TASK DESCRIPTION: Only the pictures are to be left out; return the rest of the data exactly as it stands.
┄┄┄┄┄┄
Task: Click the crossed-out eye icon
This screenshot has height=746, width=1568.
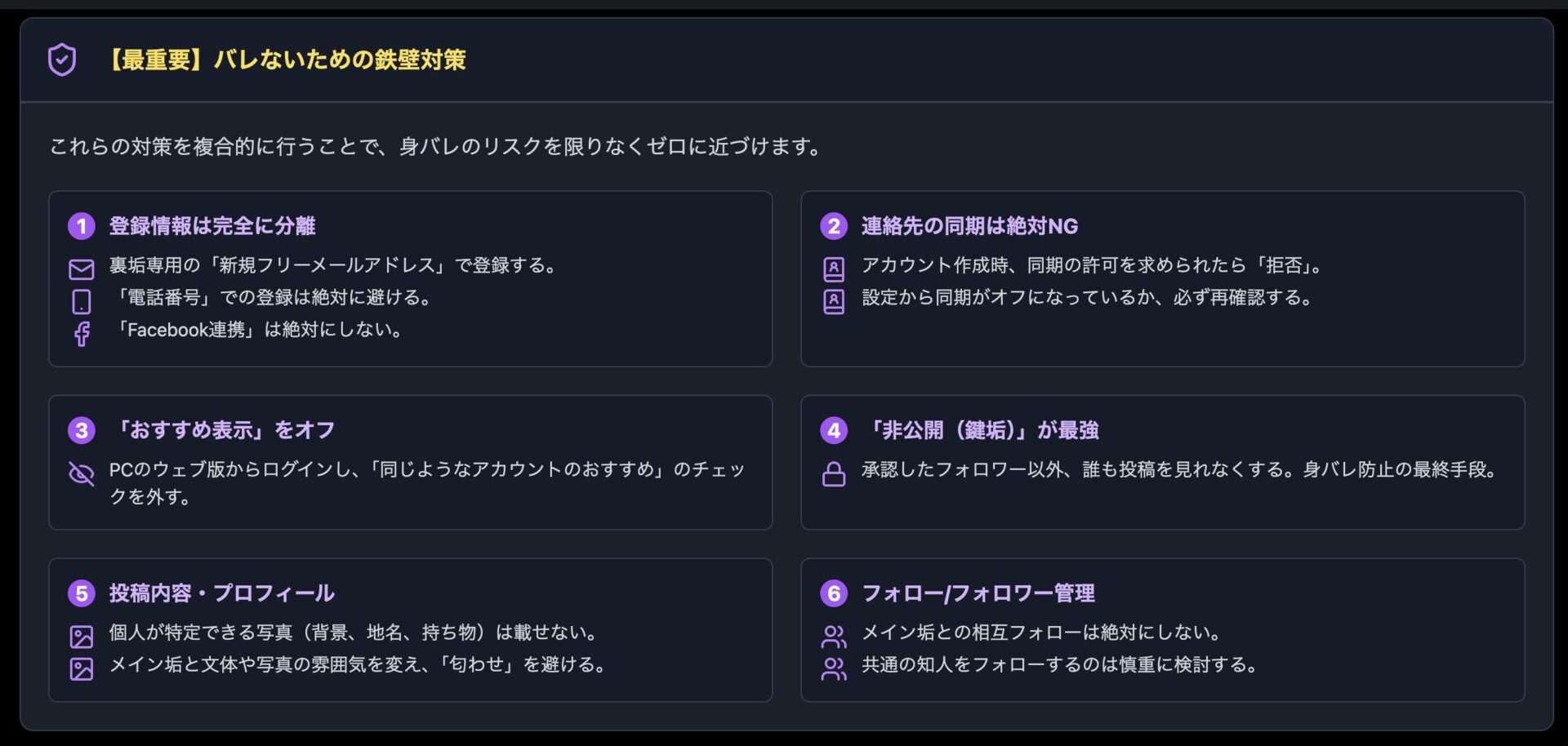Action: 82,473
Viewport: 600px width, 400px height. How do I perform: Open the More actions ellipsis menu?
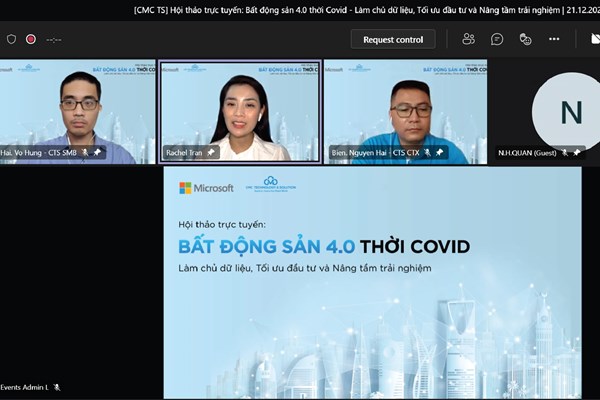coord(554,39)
┄┄┄┄┄┄
OUTPUT OF THE TASK:
Task: Click the crossed-out eye icon
This screenshot has height=746, width=1568.
Action: 82,473
Viewport: 600px width, 400px height. How do I perform: Open the More actions ellipsis menu?
coord(554,39)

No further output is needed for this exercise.